═════ EXERCISE MATERIALS ═════
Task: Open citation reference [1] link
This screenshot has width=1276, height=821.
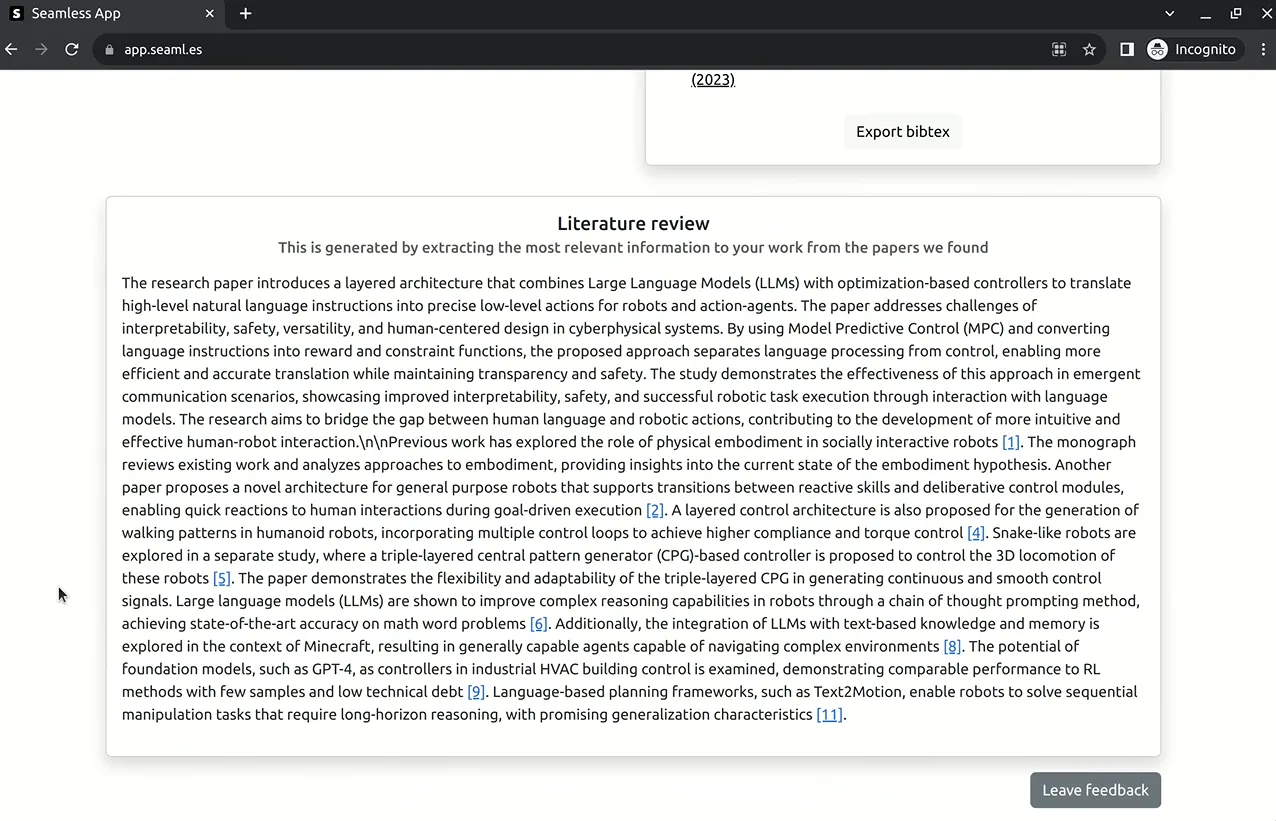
═════
═════ EXERCISE MATERIALS ═════
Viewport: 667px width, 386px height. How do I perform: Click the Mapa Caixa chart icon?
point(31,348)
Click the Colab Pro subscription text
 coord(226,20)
═════
═════ EXERCISE MATERIALS ═════
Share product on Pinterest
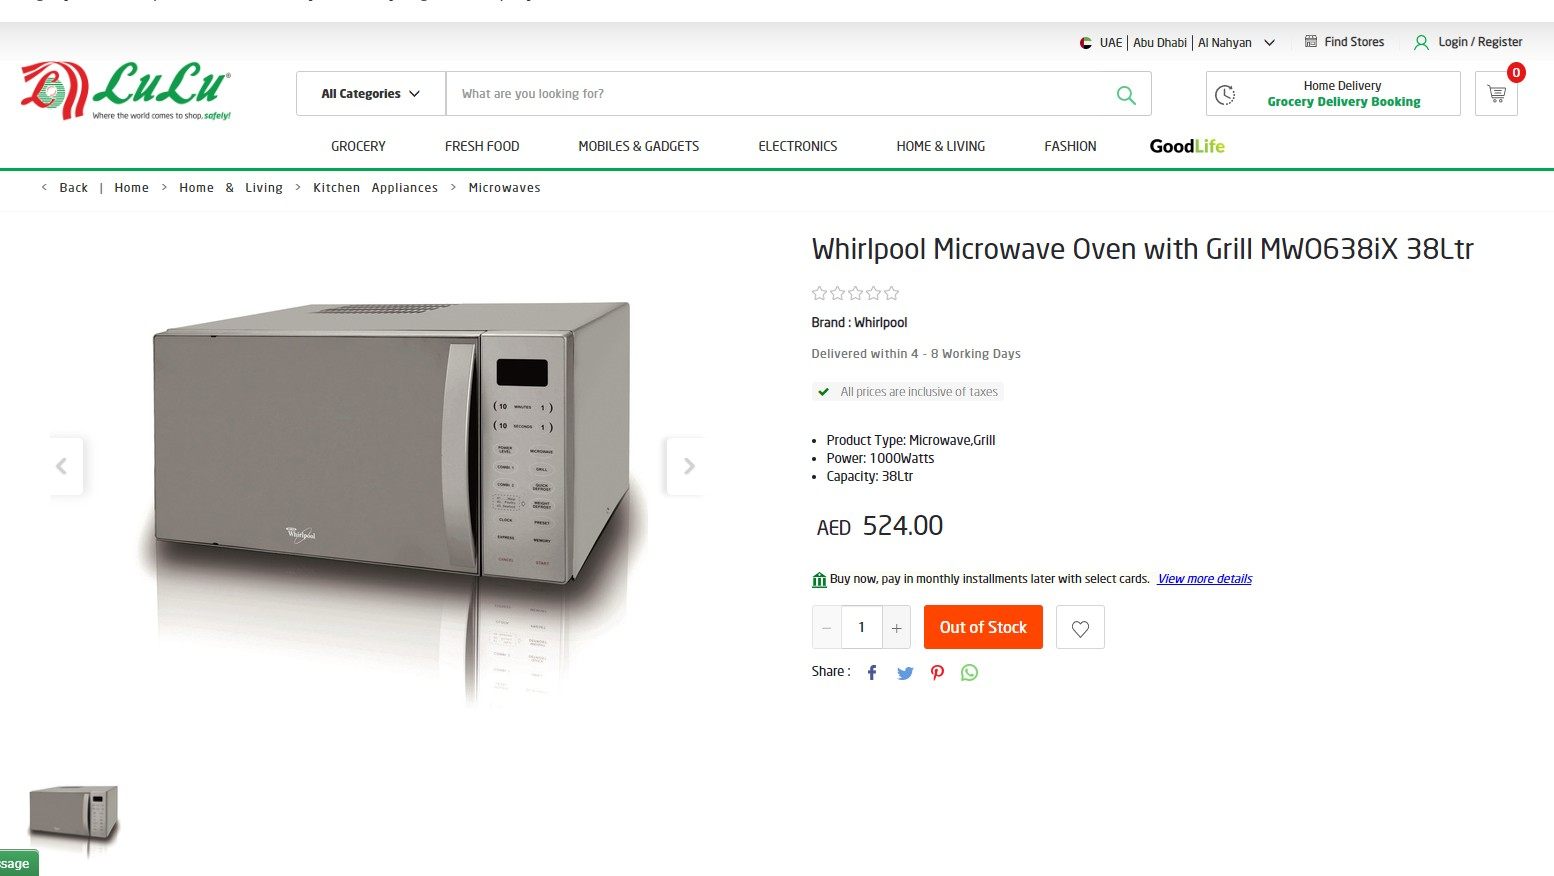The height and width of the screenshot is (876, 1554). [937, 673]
═════
[DESCRIPTION OF THE TASK]
Look above for the line with "Task: Open citation reference [1] link"; retype exactly that line, every line after it up to the line with "This screenshot has width=1276, height=821.", and that line too, nothing else.

[RESPONSE AREA]
Task: Open citation reference [1] link
This screenshot has width=1276, height=821.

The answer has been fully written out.